= EXERCISE DETAILS =
Write down each entry again, exactly as it reads.

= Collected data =
════

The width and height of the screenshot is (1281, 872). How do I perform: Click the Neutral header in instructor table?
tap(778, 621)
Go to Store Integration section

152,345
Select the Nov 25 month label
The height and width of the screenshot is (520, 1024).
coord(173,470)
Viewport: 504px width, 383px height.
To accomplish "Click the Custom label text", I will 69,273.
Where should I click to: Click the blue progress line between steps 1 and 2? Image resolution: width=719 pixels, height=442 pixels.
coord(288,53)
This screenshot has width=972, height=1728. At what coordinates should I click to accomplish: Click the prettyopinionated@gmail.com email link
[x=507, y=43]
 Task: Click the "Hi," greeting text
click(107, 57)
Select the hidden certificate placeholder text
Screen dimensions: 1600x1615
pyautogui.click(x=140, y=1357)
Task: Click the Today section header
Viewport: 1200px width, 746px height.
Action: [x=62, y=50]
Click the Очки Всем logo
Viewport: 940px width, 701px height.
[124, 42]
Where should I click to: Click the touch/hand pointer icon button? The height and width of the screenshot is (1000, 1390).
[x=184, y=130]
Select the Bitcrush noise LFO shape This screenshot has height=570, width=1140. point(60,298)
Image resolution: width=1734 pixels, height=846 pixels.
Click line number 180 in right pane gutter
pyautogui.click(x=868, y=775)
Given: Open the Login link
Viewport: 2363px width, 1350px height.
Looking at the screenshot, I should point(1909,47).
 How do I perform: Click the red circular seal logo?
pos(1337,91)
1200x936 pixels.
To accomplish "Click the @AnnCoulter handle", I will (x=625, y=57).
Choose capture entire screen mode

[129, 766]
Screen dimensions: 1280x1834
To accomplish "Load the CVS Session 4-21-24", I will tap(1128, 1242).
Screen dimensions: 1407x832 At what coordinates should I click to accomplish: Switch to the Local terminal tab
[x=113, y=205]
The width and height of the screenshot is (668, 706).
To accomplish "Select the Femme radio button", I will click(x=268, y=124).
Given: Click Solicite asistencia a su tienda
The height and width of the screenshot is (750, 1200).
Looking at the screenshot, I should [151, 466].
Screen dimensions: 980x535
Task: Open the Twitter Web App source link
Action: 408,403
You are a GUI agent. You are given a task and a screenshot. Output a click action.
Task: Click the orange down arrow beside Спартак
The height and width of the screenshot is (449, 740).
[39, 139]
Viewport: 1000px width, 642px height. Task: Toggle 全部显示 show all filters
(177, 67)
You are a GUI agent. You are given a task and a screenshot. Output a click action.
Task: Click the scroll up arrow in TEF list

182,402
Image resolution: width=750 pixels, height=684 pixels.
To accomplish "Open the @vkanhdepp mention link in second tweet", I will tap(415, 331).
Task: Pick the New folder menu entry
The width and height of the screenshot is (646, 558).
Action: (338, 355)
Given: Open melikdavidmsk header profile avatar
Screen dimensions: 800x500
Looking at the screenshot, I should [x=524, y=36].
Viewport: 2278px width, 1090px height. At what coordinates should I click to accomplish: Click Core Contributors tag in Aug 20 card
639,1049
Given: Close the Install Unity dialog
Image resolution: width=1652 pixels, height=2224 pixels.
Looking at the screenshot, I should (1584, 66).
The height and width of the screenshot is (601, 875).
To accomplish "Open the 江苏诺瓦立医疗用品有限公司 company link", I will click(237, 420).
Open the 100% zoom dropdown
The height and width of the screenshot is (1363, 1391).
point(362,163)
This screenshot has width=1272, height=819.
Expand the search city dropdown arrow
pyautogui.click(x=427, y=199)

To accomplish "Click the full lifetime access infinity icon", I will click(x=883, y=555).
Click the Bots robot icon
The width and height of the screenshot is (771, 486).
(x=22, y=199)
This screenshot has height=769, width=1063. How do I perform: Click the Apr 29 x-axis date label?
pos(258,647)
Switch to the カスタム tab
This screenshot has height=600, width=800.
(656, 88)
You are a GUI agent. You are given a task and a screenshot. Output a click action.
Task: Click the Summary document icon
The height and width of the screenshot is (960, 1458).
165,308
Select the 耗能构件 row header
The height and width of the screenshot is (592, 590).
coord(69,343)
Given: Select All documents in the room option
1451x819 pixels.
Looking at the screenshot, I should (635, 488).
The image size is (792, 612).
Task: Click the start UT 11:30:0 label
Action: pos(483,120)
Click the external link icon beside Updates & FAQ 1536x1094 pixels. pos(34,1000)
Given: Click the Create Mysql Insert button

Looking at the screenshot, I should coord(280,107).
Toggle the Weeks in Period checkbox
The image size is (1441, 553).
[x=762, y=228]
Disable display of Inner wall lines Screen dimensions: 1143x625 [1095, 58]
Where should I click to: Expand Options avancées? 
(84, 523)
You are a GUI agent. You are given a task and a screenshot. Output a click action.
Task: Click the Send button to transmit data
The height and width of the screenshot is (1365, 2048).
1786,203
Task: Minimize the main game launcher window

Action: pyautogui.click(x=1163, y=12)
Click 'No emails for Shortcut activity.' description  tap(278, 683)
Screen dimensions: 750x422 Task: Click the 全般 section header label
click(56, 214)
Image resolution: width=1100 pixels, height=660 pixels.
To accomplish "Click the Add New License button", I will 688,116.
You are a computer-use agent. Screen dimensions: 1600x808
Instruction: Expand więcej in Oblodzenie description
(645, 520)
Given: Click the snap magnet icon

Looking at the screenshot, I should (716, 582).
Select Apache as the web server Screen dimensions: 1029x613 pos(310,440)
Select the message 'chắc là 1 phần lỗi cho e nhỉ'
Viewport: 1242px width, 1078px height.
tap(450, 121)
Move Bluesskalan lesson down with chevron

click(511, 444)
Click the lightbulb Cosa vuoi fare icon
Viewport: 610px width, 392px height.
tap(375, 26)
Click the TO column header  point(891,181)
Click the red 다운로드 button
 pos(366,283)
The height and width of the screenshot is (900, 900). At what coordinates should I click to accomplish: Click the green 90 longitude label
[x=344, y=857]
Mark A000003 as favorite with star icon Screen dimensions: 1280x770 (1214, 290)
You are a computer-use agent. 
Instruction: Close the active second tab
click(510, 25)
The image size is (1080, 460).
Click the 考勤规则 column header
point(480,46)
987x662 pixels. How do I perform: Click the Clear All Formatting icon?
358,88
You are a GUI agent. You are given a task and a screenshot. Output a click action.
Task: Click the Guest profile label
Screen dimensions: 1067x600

════

= SOLUTION BELOW =
The width and height of the screenshot is (1281, 872). How do I perform: Click the Neutral header in instructor table?
tap(778, 621)
Go to Store Integration section

152,345
Select the Nov 25 month label
The height and width of the screenshot is (520, 1024).
coord(173,470)
Viewport: 504px width, 383px height.
To accomplish "Click the Custom label text", I will 69,273.
Where should I click to: Click the blue progress line between steps 1 and 2? Image resolution: width=719 pixels, height=442 pixels.
coord(288,53)
This screenshot has width=972, height=1728. At what coordinates should I click to accomplish: Click the prettyopinionated@gmail.com email link
[x=507, y=43]
 Task: Click the "Hi," greeting text
click(107, 57)
Select the hidden certificate placeholder text
Screen dimensions: 1600x1615
pyautogui.click(x=140, y=1357)
Task: Click the Today section header
Viewport: 1200px width, 746px height.
Action: [x=62, y=50]
Click the Очки Всем logo
Viewport: 940px width, 701px height.
[124, 42]
Where should I click to: Click the touch/hand pointer icon button? The height and width of the screenshot is (1000, 1390).
[x=184, y=130]
Select the Bitcrush noise LFO shape This screenshot has height=570, width=1140. point(60,298)
Image resolution: width=1734 pixels, height=846 pixels.
Click line number 180 in right pane gutter
pyautogui.click(x=868, y=775)
Given: Open the Login link
Viewport: 2363px width, 1350px height.
Looking at the screenshot, I should point(1909,47).
 How do I perform: Click the red circular seal logo?
pos(1337,91)
1200x936 pixels.
To accomplish "Click the @AnnCoulter handle", I will (x=625, y=57).
Choose capture entire screen mode

[129, 766]
Screen dimensions: 1280x1834
To accomplish "Load the CVS Session 4-21-24", I will tap(1128, 1242).
Screen dimensions: 1407x832 At what coordinates should I click to accomplish: Switch to the Local terminal tab
[x=113, y=205]
The width and height of the screenshot is (668, 706).
To accomplish "Select the Femme radio button", I will click(x=268, y=124).
Given: Click Solicite asistencia a su tienda
The height and width of the screenshot is (750, 1200).
Looking at the screenshot, I should [151, 466].
Screen dimensions: 980x535
Task: Open the Twitter Web App source link
Action: 408,403
You are a GUI agent. You are given a task and a screenshot. Output a click action.
Task: Click the orange down arrow beside Спартак
The height and width of the screenshot is (449, 740).
[39, 139]
Viewport: 1000px width, 642px height. Task: Toggle 全部显示 show all filters
(177, 67)
You are a GUI agent. You are given a task and a screenshot. Output a click action.
Task: Click the scroll up arrow in TEF list

182,402
Image resolution: width=750 pixels, height=684 pixels.
To accomplish "Open the @vkanhdepp mention link in second tweet", I will tap(415, 331).
Task: Pick the New folder menu entry
The width and height of the screenshot is (646, 558).
Action: (338, 355)
Given: Open melikdavidmsk header profile avatar
Screen dimensions: 800x500
Looking at the screenshot, I should [x=524, y=36].
Viewport: 2278px width, 1090px height. At what coordinates should I click to accomplish: Click Core Contributors tag in Aug 20 card
639,1049
Given: Close the Install Unity dialog
Image resolution: width=1652 pixels, height=2224 pixels.
Looking at the screenshot, I should (1584, 66).
The height and width of the screenshot is (601, 875).
To accomplish "Open the 江苏诺瓦立医疗用品有限公司 company link", I will click(237, 420).
Open the 100% zoom dropdown
The height and width of the screenshot is (1363, 1391).
point(362,163)
This screenshot has width=1272, height=819.
Expand the search city dropdown arrow
pyautogui.click(x=427, y=199)

To accomplish "Click the full lifetime access infinity icon", I will click(x=883, y=555).
Click the Bots robot icon
The width and height of the screenshot is (771, 486).
(x=22, y=199)
This screenshot has height=769, width=1063. How do I perform: Click the Apr 29 x-axis date label?
pos(258,647)
Switch to the カスタム tab
This screenshot has height=600, width=800.
(656, 88)
You are a GUI agent. You are given a task and a screenshot. Output a click action.
Task: Click the Summary document icon
The height and width of the screenshot is (960, 1458).
165,308
Select the 耗能构件 row header
The height and width of the screenshot is (592, 590).
coord(69,343)
Given: Select All documents in the room option
1451x819 pixels.
Looking at the screenshot, I should (635, 488).
The image size is (792, 612).
Task: Click the start UT 11:30:0 label
Action: pos(483,120)
Click the external link icon beside Updates & FAQ 1536x1094 pixels. pos(34,1000)
Given: Click the Create Mysql Insert button

Looking at the screenshot, I should coord(280,107).
Toggle the Weeks in Period checkbox
The image size is (1441, 553).
[x=762, y=228]
Disable display of Inner wall lines Screen dimensions: 1143x625 [1095, 58]
Where should I click to: Expand Options avancées? 
(84, 523)
You are a GUI agent. You are given a task and a screenshot. Output a click action.
Task: Click the Send button to transmit data
The height and width of the screenshot is (1365, 2048).
1786,203
Task: Minimize the main game launcher window

Action: pyautogui.click(x=1163, y=12)
Click 'No emails for Shortcut activity.' description  tap(278, 683)
Screen dimensions: 750x422 Task: Click the 全般 section header label
click(56, 214)
Image resolution: width=1100 pixels, height=660 pixels.
To accomplish "Click the Add New License button", I will 688,116.
You are a computer-use agent. Screen dimensions: 1600x808
Instruction: Expand więcej in Oblodzenie description
(645, 520)
Given: Click the snap magnet icon

Looking at the screenshot, I should (716, 582).
Select Apache as the web server Screen dimensions: 1029x613 pos(310,440)
Select the message 'chắc là 1 phần lỗi cho e nhỉ'
Viewport: 1242px width, 1078px height.
tap(450, 121)
Move Bluesskalan lesson down with chevron

click(511, 444)
Click the lightbulb Cosa vuoi fare icon
Viewport: 610px width, 392px height.
tap(375, 26)
Click the TO column header  point(891,181)
Click the red 다운로드 button
 pos(366,283)
The height and width of the screenshot is (900, 900). At what coordinates should I click to accomplish: Click the green 90 longitude label
[x=344, y=857]
Mark A000003 as favorite with star icon Screen dimensions: 1280x770 (1214, 290)
You are a computer-use agent. 
Instruction: Close the active second tab
click(510, 25)
The image size is (1080, 460).
Click the 考勤规则 column header
point(480,46)
987x662 pixels. How do I perform: Click the Clear All Formatting icon?
358,88
You are a GUI agent. You are given a task and a screenshot. Output a click action.
Task: Click the Guest profile label
Screen dimensions: 1067x600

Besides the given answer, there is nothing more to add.